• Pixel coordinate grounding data
^^^^^^^^^^^^^^^^
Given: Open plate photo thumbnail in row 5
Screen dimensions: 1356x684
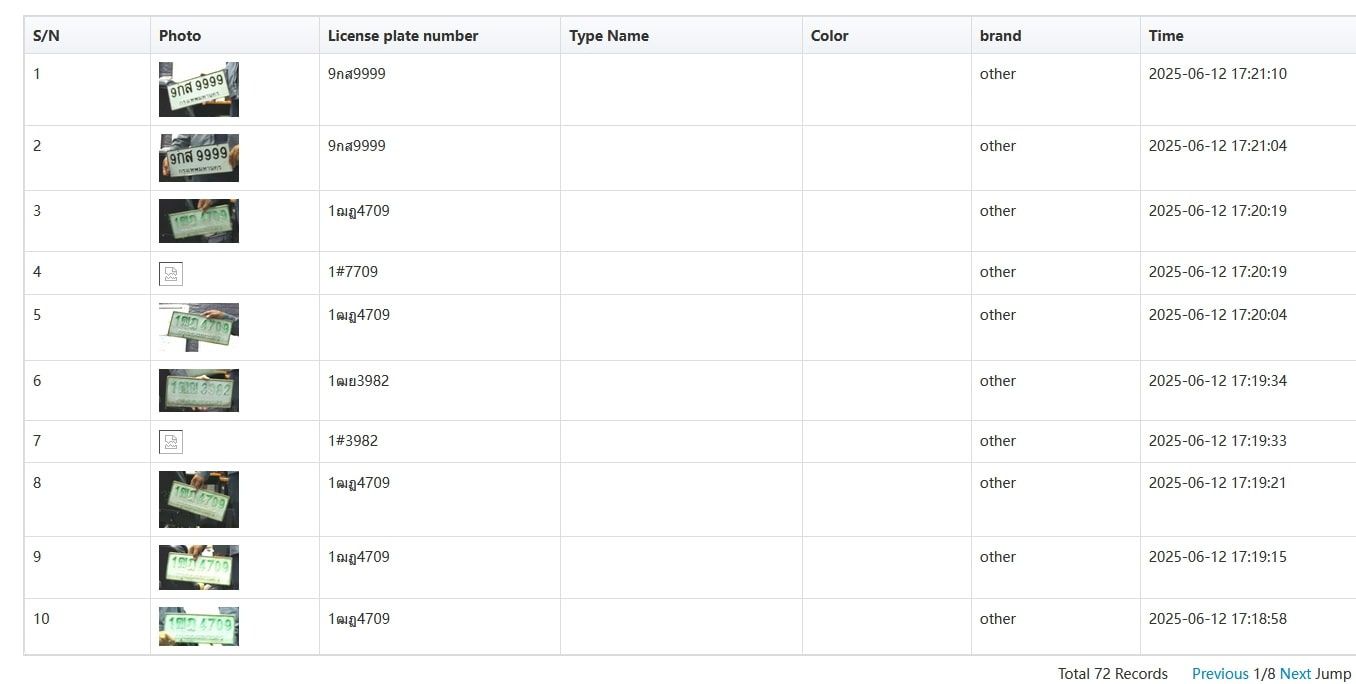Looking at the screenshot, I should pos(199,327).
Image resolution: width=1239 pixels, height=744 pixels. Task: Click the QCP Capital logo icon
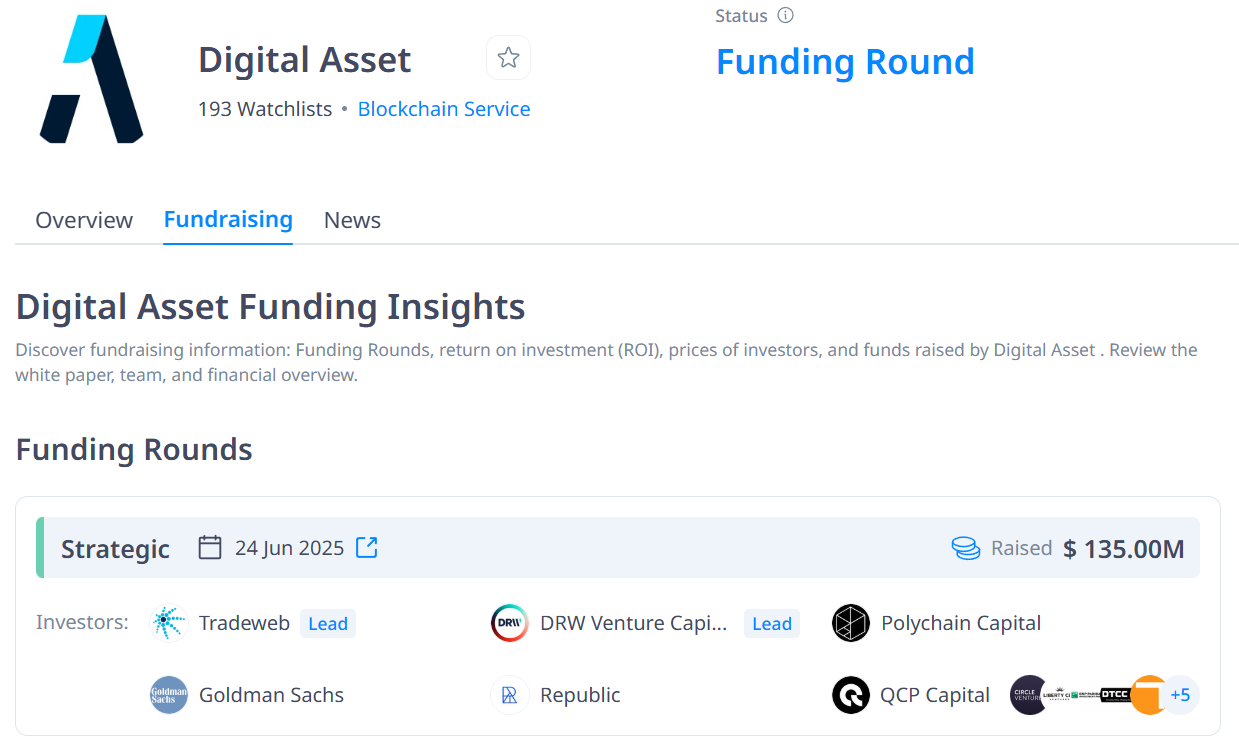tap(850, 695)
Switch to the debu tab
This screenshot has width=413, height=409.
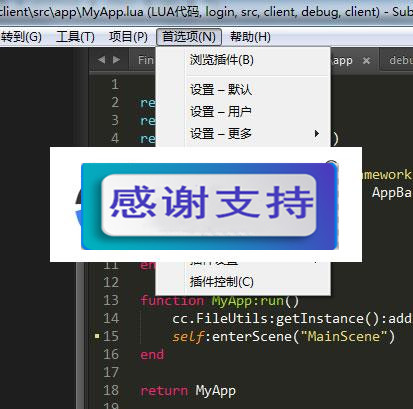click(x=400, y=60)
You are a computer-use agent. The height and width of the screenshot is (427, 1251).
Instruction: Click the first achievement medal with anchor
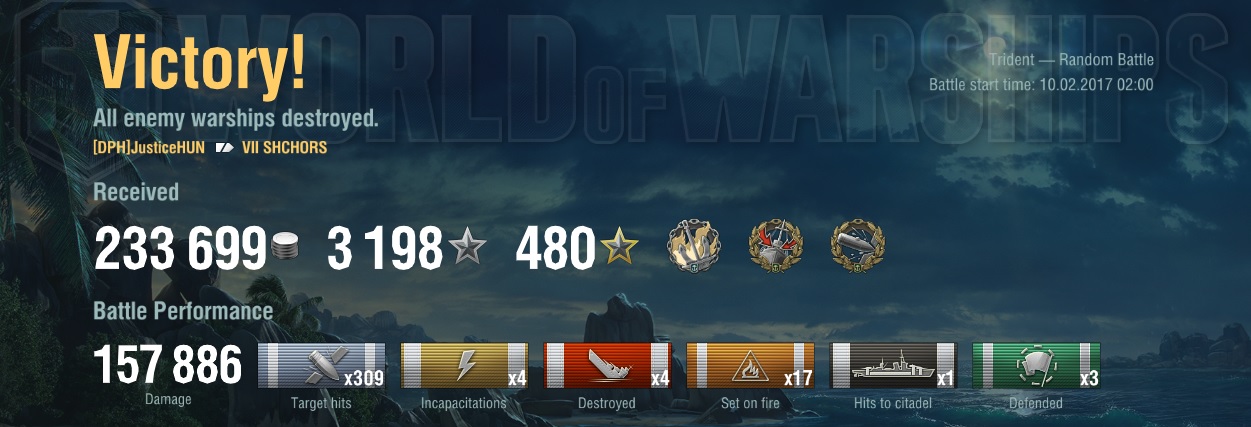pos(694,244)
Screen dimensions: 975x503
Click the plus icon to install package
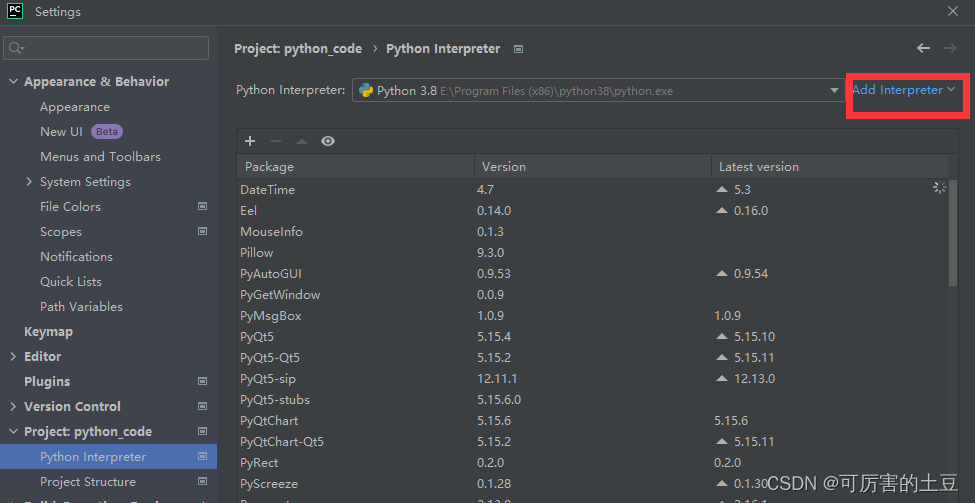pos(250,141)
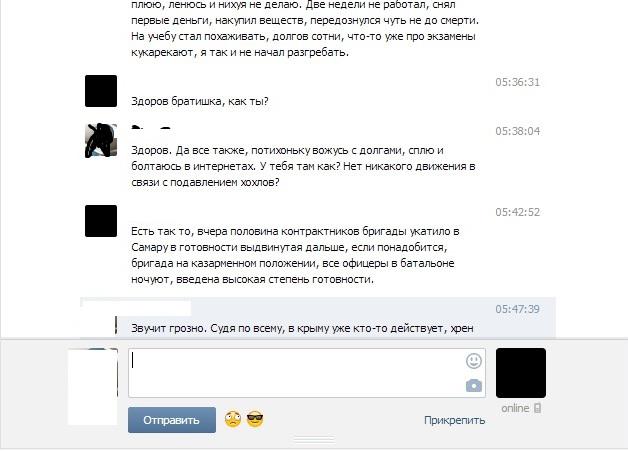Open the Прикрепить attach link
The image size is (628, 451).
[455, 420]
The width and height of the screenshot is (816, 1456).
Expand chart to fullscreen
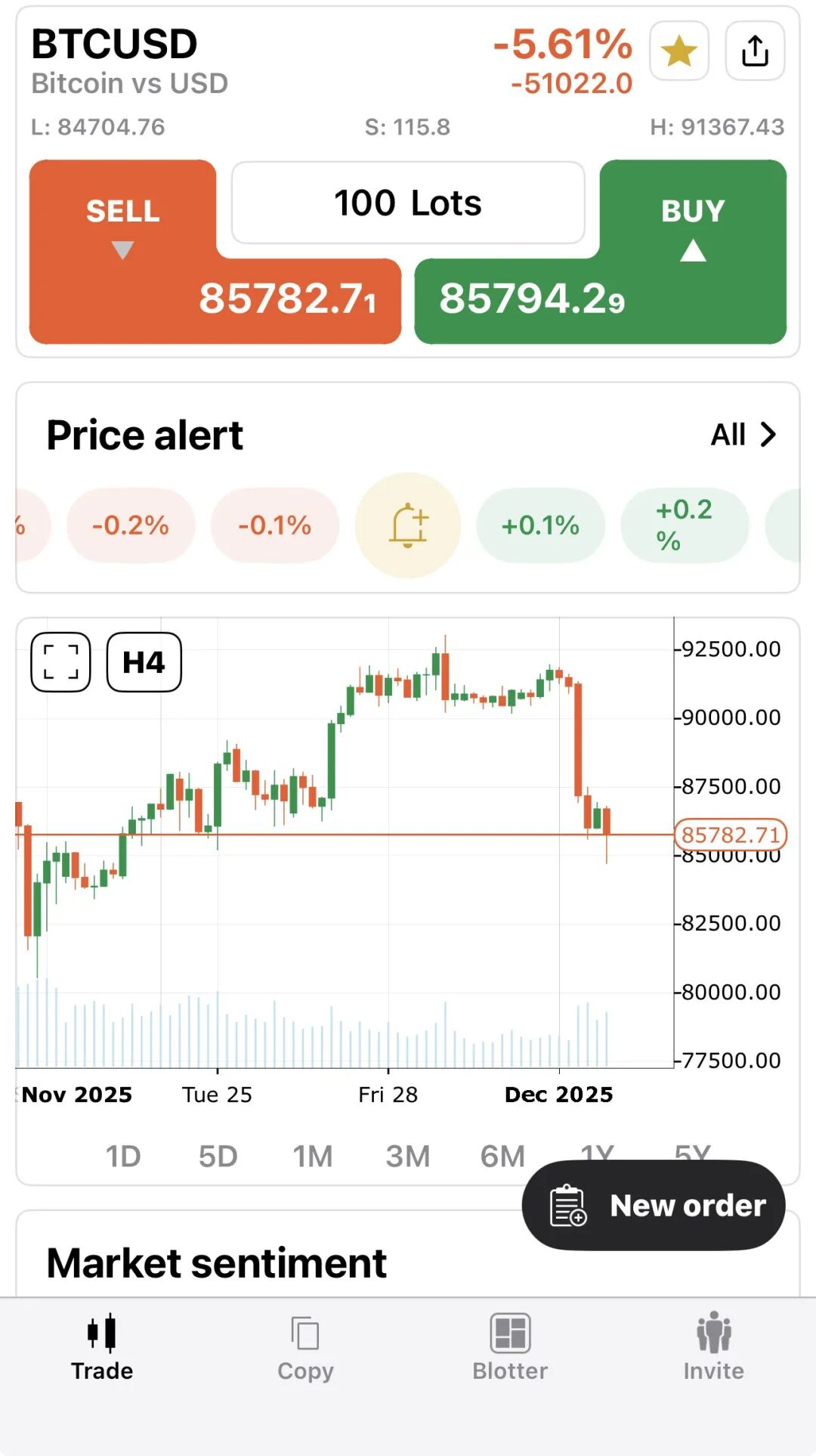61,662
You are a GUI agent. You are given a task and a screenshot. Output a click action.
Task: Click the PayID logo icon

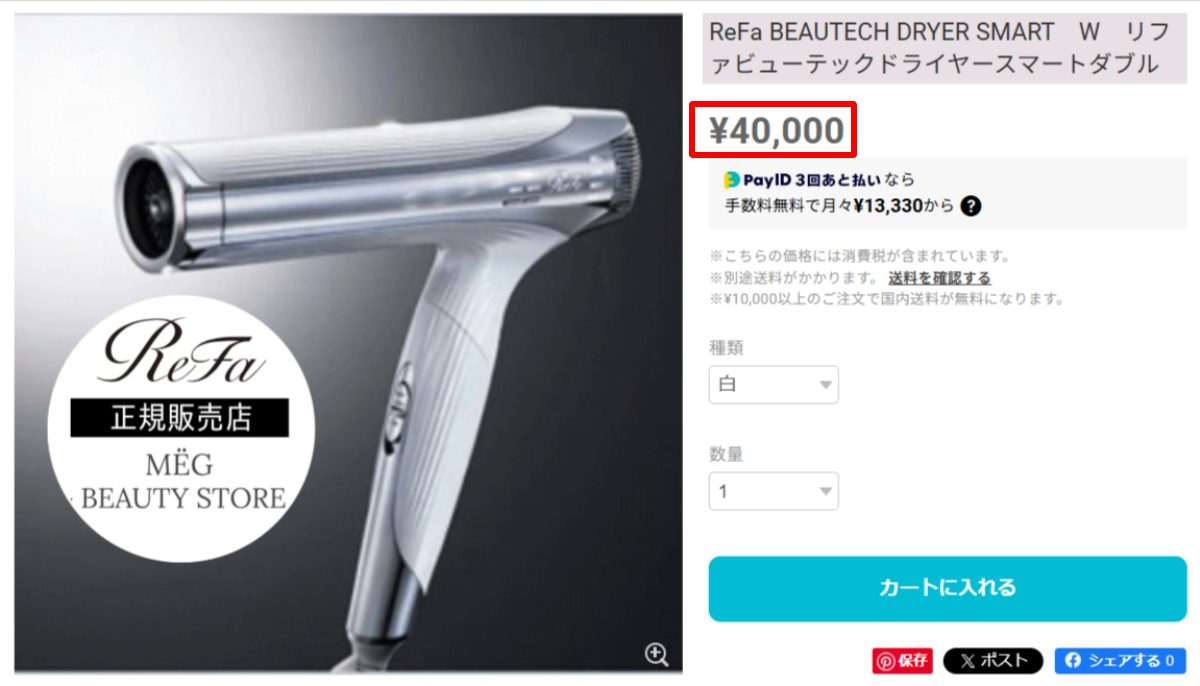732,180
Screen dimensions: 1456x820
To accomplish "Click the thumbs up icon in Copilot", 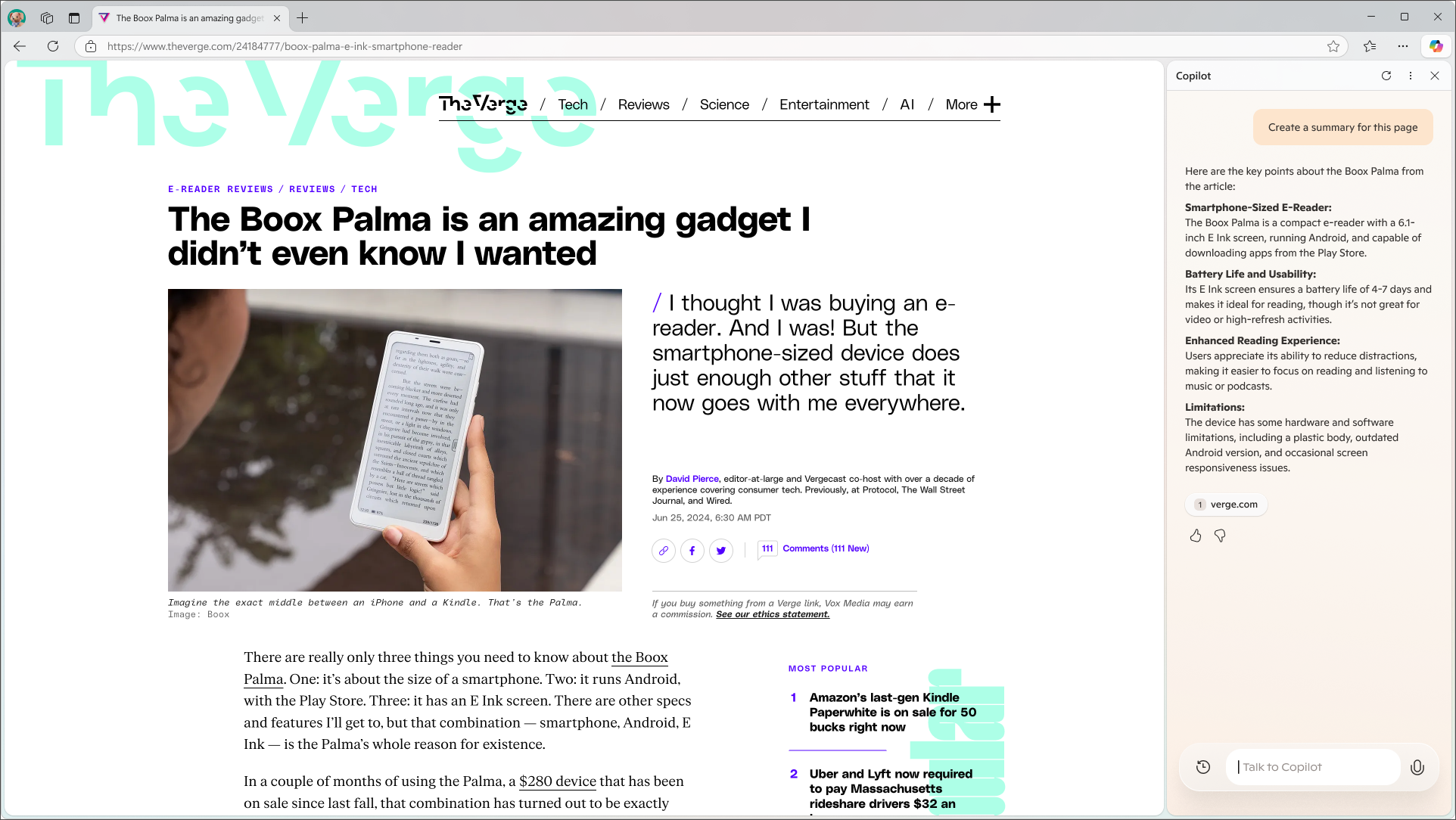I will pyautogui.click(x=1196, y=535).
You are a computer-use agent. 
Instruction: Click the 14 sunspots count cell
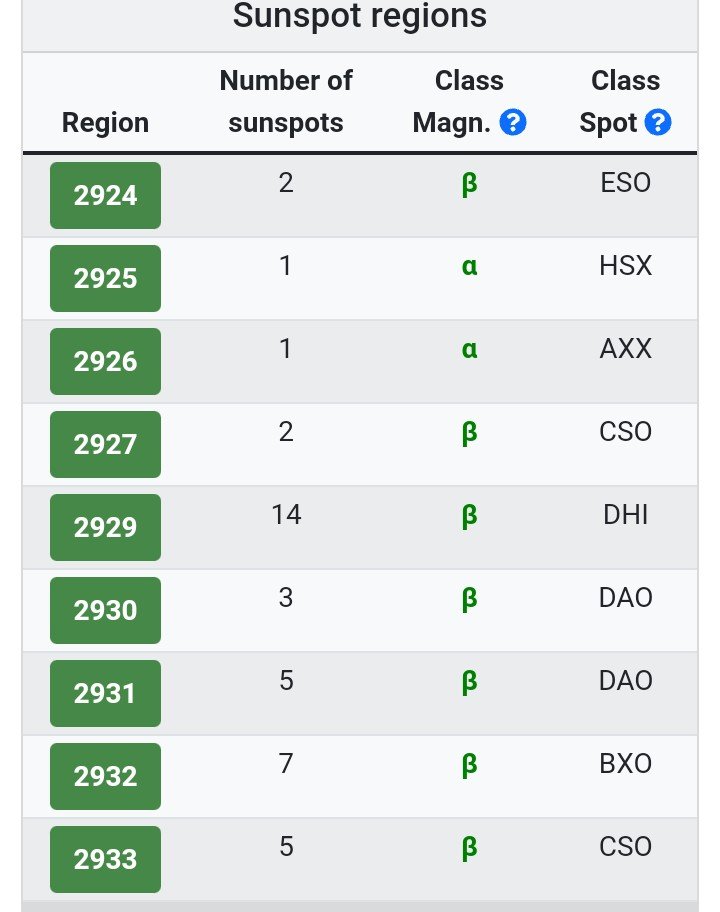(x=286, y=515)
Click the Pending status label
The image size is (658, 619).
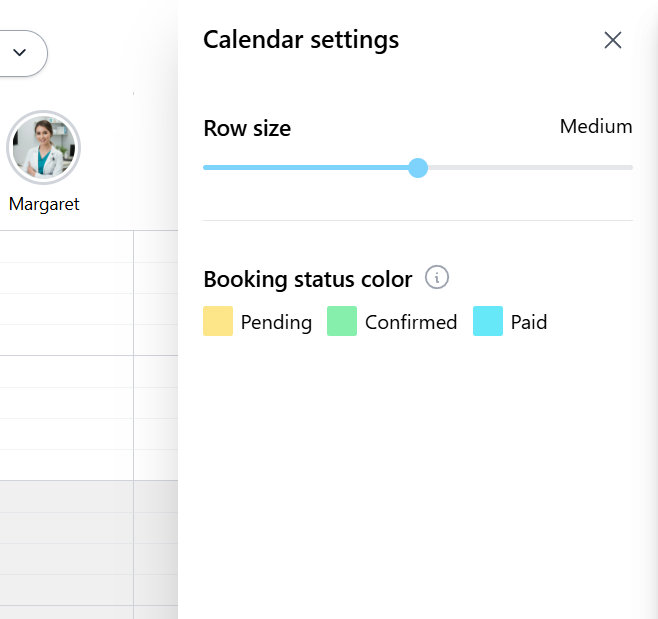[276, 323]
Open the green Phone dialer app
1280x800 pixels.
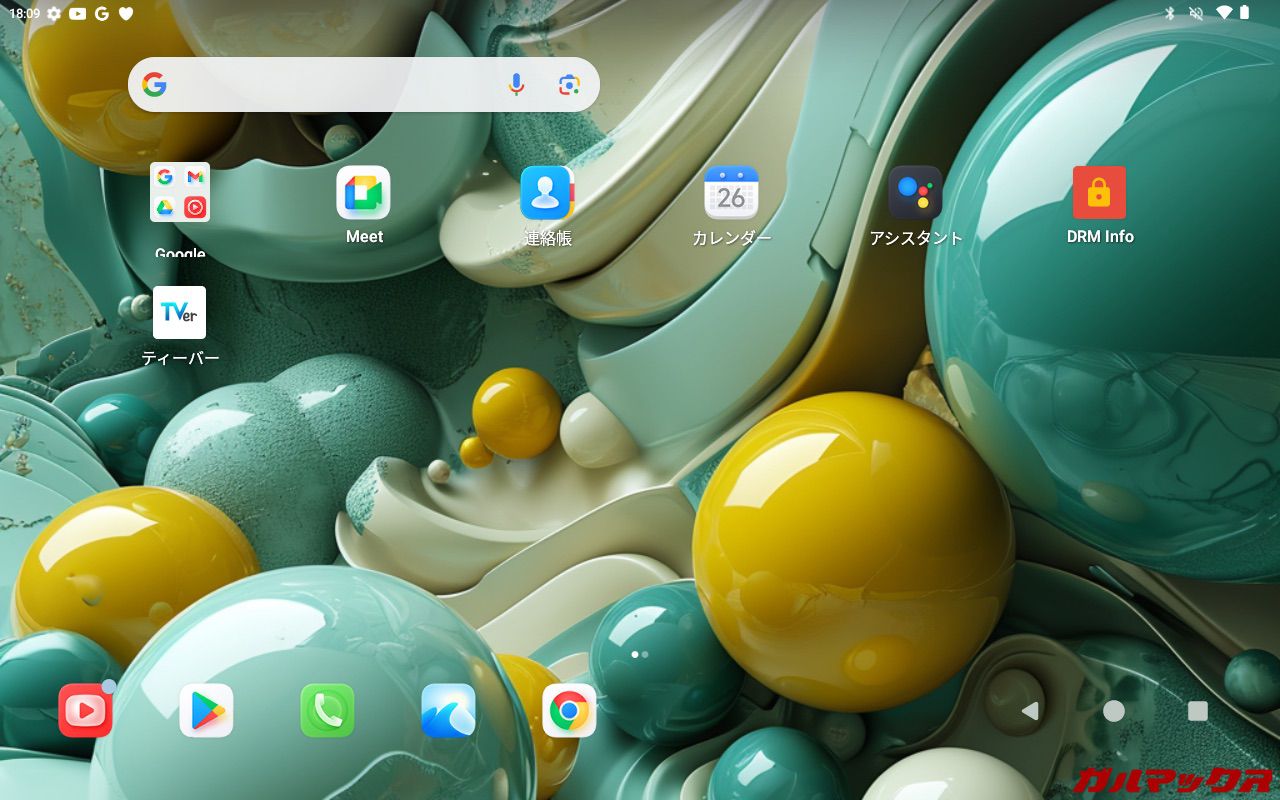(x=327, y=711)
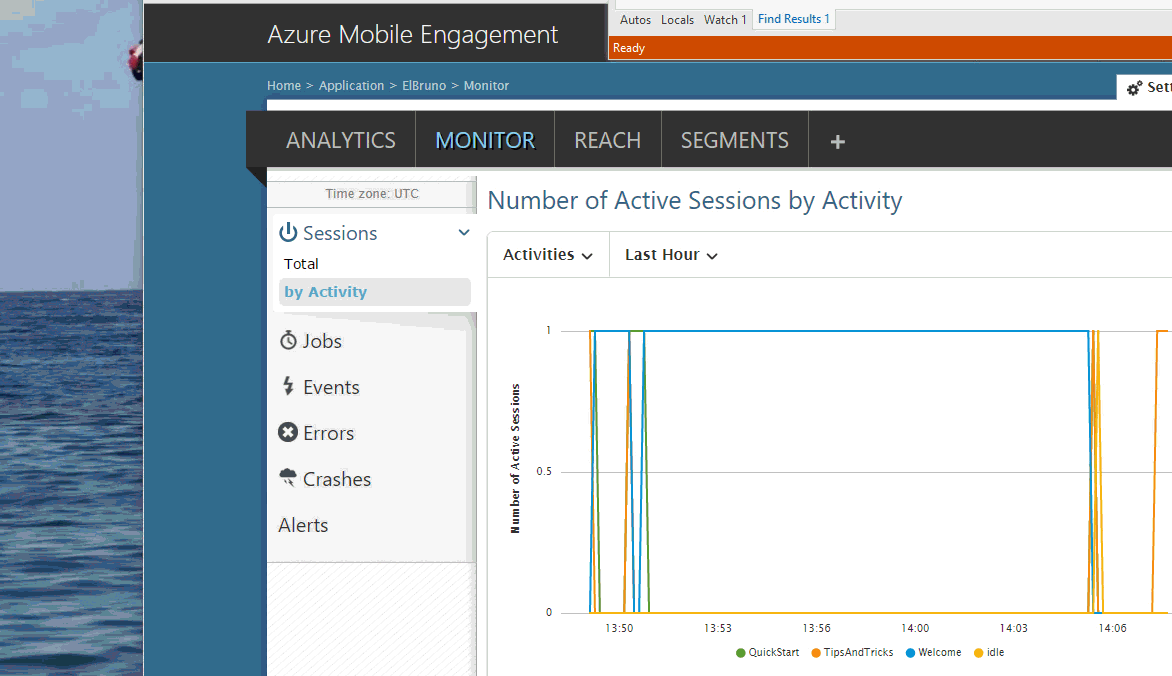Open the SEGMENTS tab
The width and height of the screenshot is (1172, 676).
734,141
^^^^^^^^^^^^^^^^
Check the entries above for the word "agent" and copy every line where it turns up.

You are a computer-use agent. The height and width of the screenshot is (427, 1251).
You are a GUI agent. You are given a task and a screenshot. Output a click action.
You are a computer-use agent. 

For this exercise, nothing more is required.